I can't help but think that it's just not "cool" to be religious. It's seen as
things our parents did, and every one wants to be an edgy atheist. For better
or for worse, humans drew community from their churches (or other religious
institutions) for a very long time. Churches were uniquely well-suited to
"scale" with modern life and urbanization, especially compared to other
traditional communities. I'm not saying you have to be any specific religion;
I'm guessing many other religions are welcoming as well. But pick something
where you can find a community of friendly people _who share your values_
(this is possibly most important).

Edit: I see that the parent comment has now felt compelled to apologize for
suggesting that religion could be a good thing. That's pretty sad. Just
because you don't believe in God doesn't mean it can't be a helpful thing for
others. Quite frankly, I also believe it's helpful for mental health.
Believing that when you die you will just disappear is a rather depressing
worldview, and I know people with serious health issues who are atheists and
are struggling with that. Same with many aging people. On the other hand,
being able to "offer something up to God" can be quite cathartic and an
excellent way to relive stress.

Priests were the therapists of olden days.

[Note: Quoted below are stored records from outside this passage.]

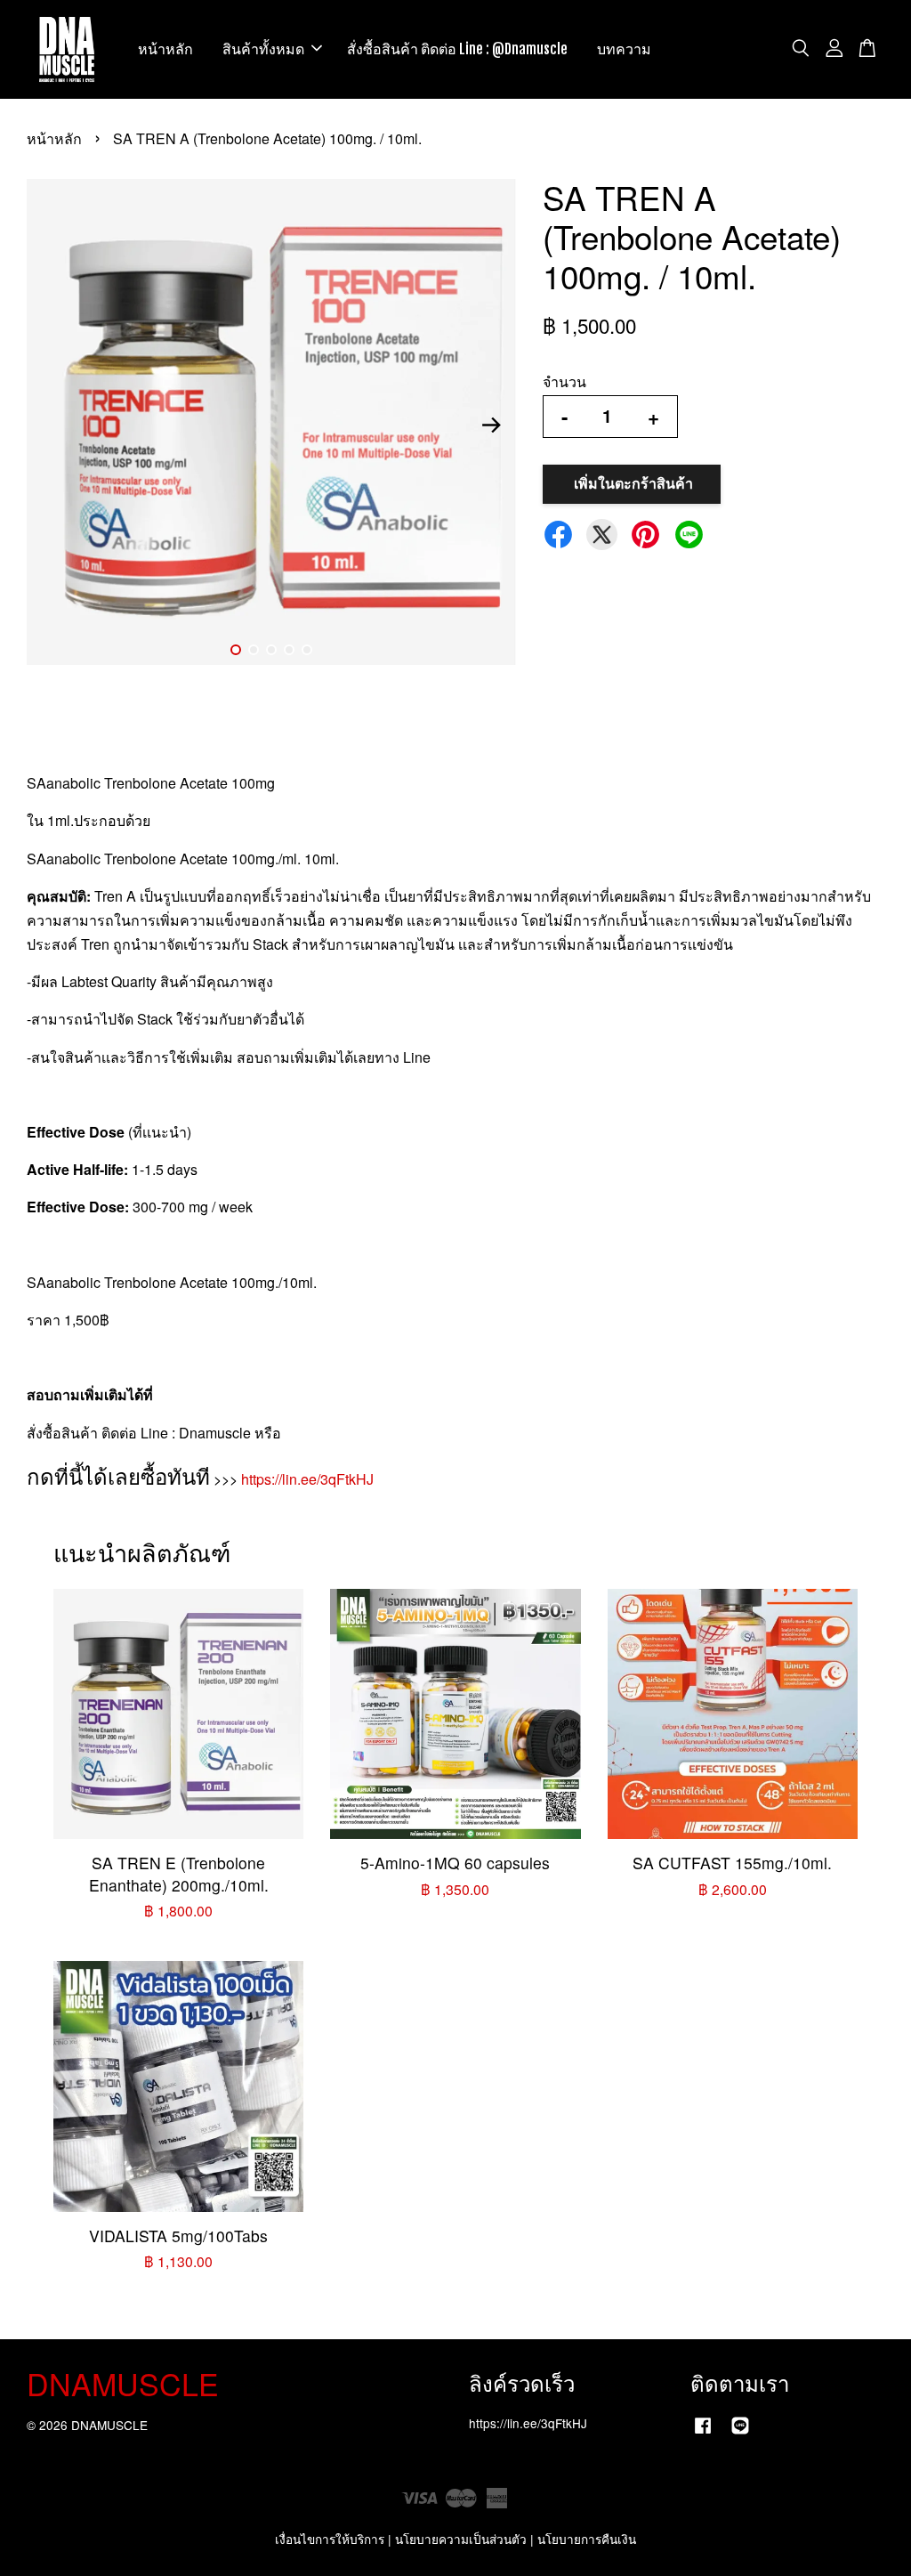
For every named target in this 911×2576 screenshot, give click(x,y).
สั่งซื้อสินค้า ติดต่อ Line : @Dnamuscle (457, 49)
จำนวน (564, 381)
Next (492, 425)
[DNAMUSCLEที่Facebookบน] (702, 2433)
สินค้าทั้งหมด (263, 49)
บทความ (624, 49)
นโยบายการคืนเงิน (586, 2539)
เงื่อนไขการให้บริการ (329, 2539)
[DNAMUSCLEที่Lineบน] (740, 2433)
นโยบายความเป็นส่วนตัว (461, 2539)
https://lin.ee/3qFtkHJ (307, 1479)
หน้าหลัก (165, 49)
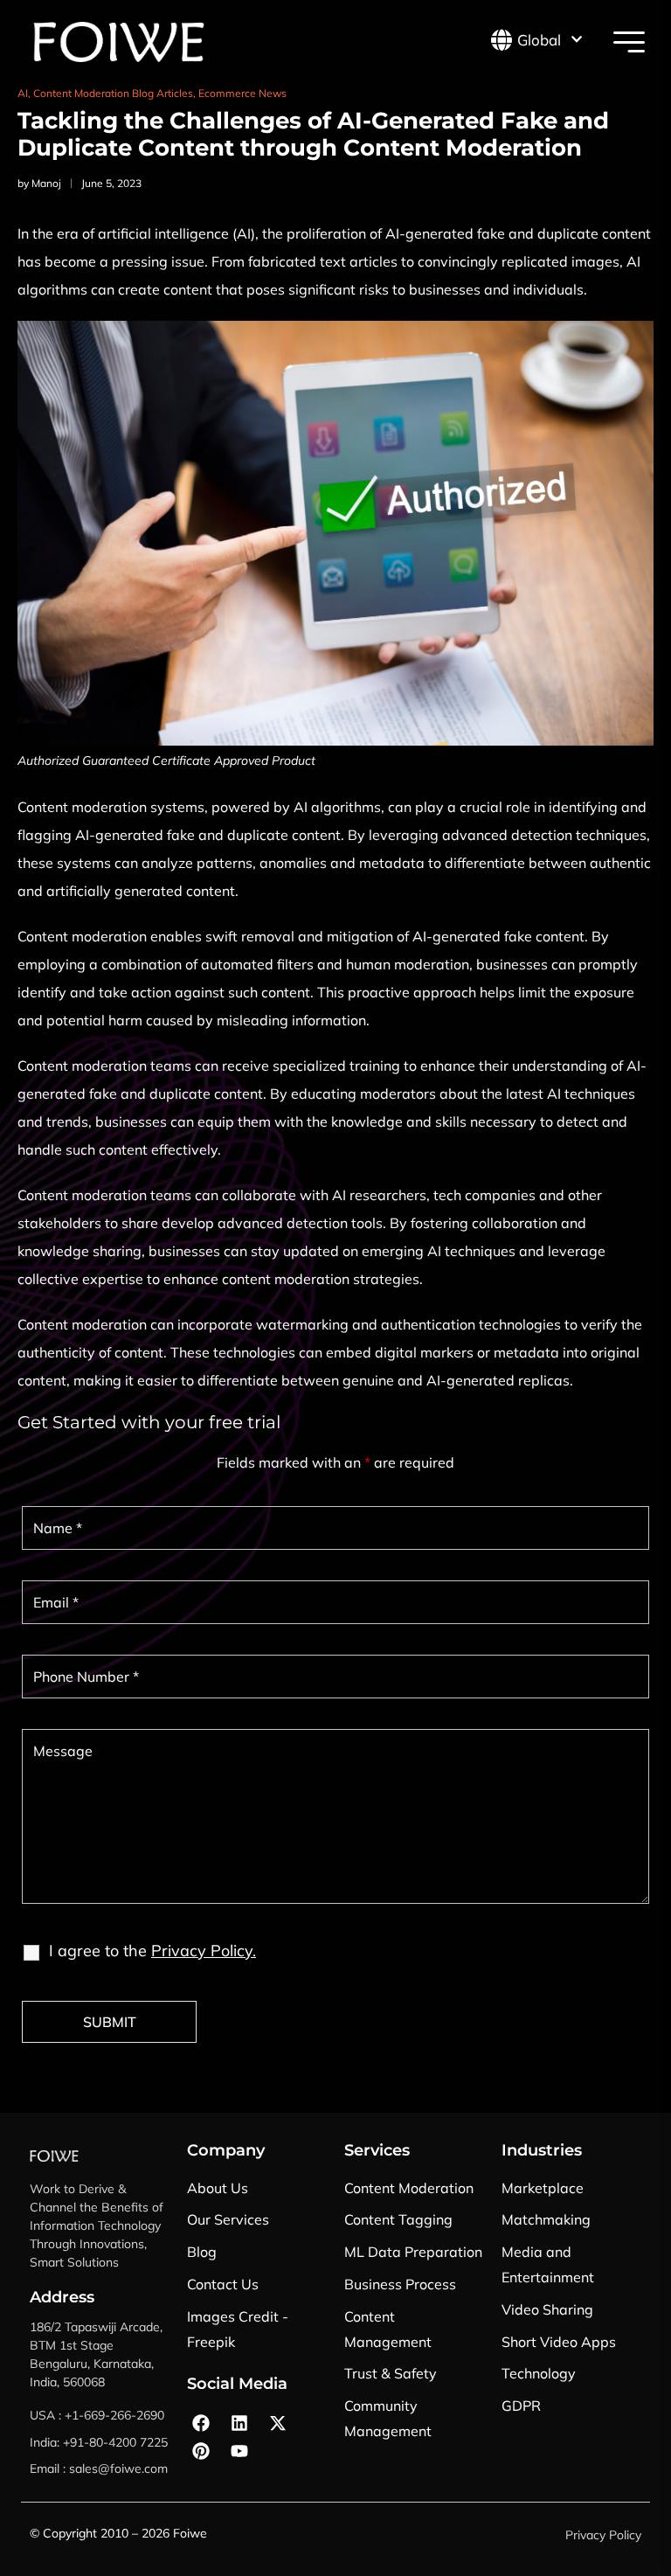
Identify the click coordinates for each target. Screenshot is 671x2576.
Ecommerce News (242, 93)
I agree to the (152, 1951)
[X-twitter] (278, 2423)
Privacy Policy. (203, 1951)
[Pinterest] (201, 2451)
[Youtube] (239, 2451)
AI (22, 93)
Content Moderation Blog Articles (113, 93)
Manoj (46, 183)
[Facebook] (201, 2423)
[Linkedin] (239, 2423)
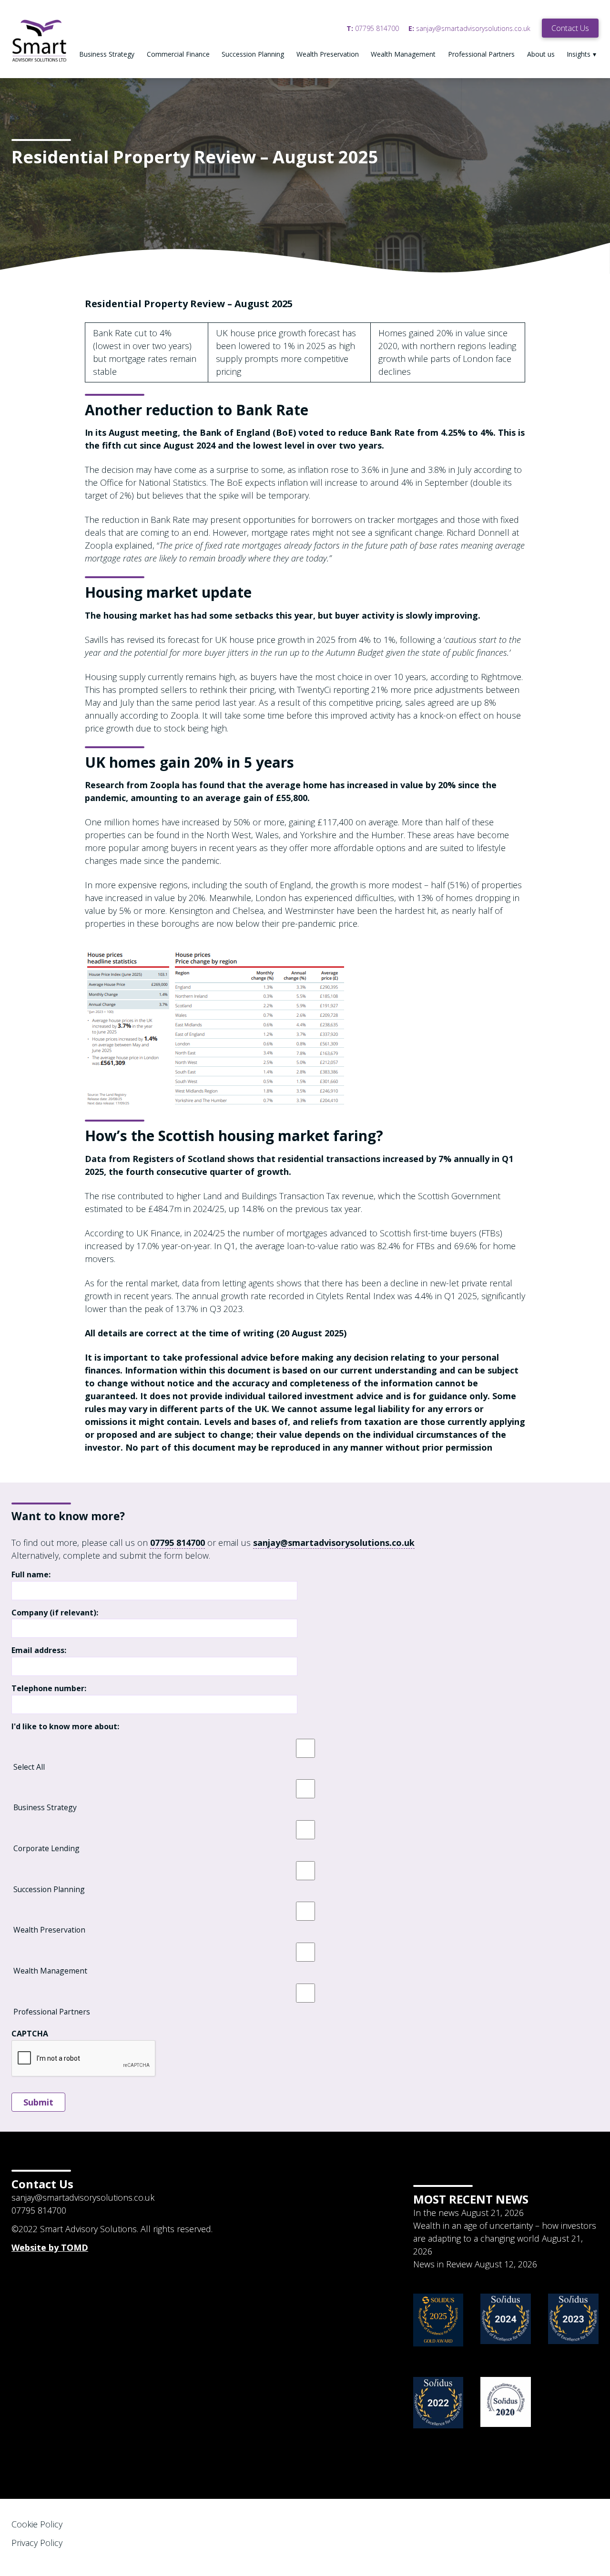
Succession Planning (253, 54)
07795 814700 (372, 28)
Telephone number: (48, 1689)
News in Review (442, 2264)
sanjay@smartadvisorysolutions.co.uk (469, 28)
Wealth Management (403, 54)
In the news (436, 2212)
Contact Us (570, 28)
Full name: (31, 1575)
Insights (578, 54)
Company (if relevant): (54, 1613)
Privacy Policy (36, 2542)
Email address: (38, 1650)
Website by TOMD (49, 2247)
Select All (29, 1767)
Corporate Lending (46, 1848)
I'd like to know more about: (65, 1727)
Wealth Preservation (327, 54)
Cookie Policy (36, 2524)
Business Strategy (106, 54)
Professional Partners (481, 54)
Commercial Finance (178, 54)
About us (541, 54)
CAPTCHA (29, 2034)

Edit 2: For further clarification, here's my response to those who say "just
gather like-minded people". It's much harder to do that without religion. The
best definition of religion I ever heard was "an ideology that provides a
comprehensive worldview". In other words, something that shapes your
perspective on and understanding of every thing else. It is not easy to find
such a group of people who share such basic understandings and values without
the use of religion.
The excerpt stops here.